▶ [Exercise brief]: Using the material below, print the line that contains "Task: Open Entity ID lookup magnifier", the line that contains "Screen dimensions: 874x483", and every line in between, exactly and nothing else.

---- Data extract

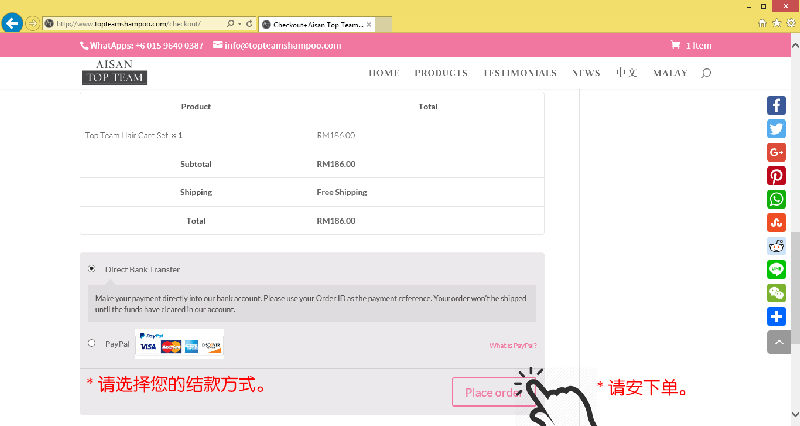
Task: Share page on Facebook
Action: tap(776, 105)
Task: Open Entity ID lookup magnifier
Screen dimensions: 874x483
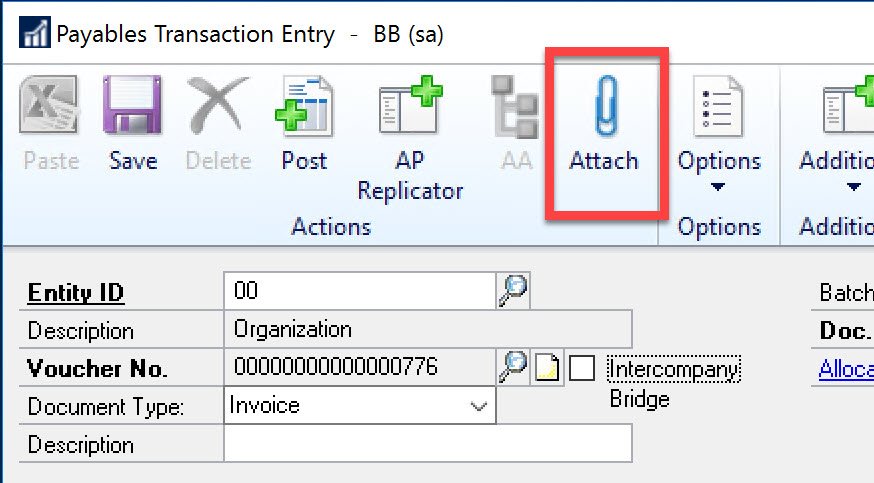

--------
---- Data extract

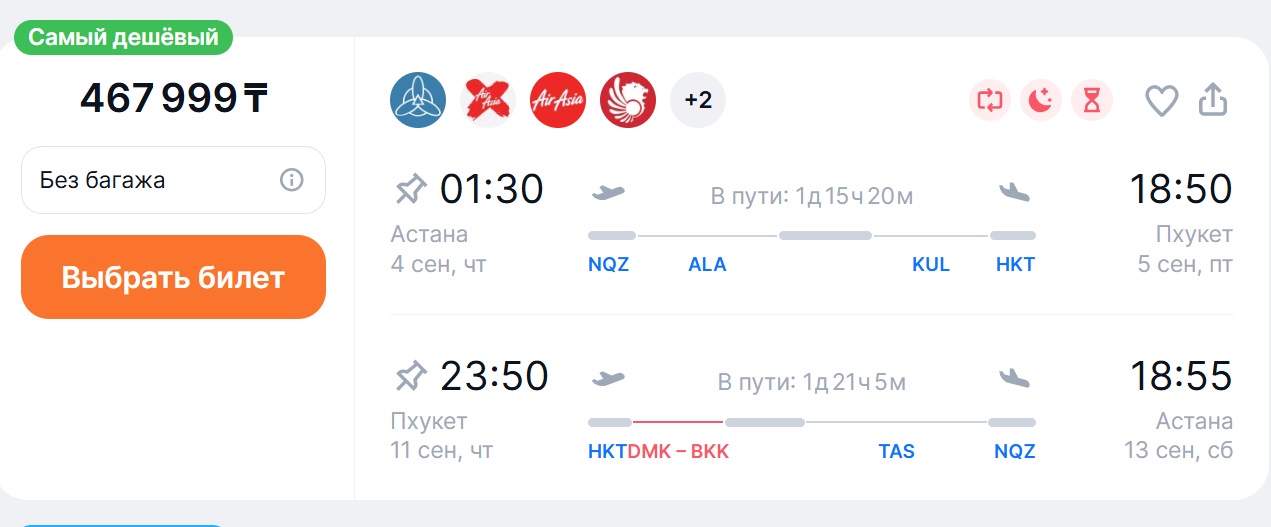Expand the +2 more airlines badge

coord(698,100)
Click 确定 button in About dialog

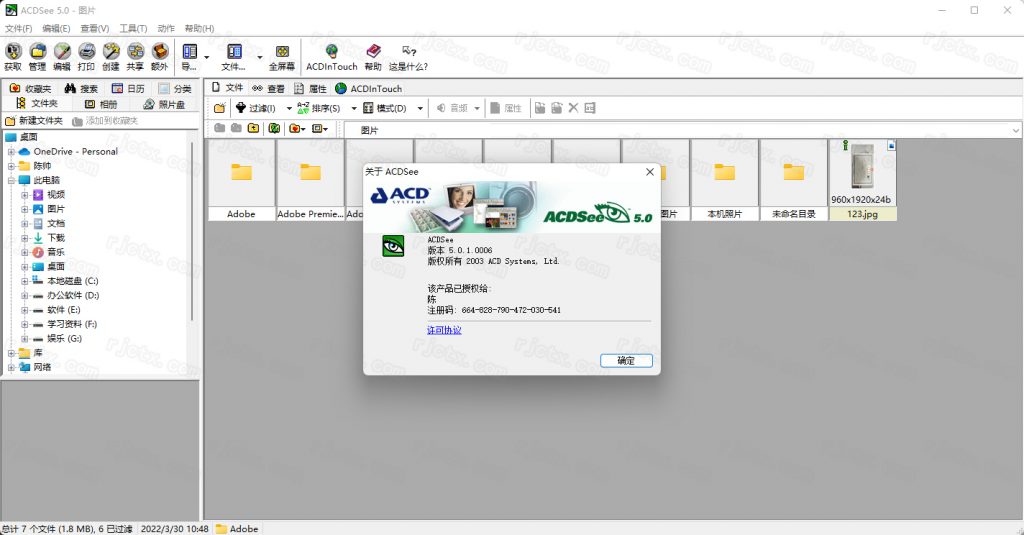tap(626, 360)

--------

▶ [Written answer]:
Task: Open Entity ID lookup magnifier
Screen dimensions: 874x483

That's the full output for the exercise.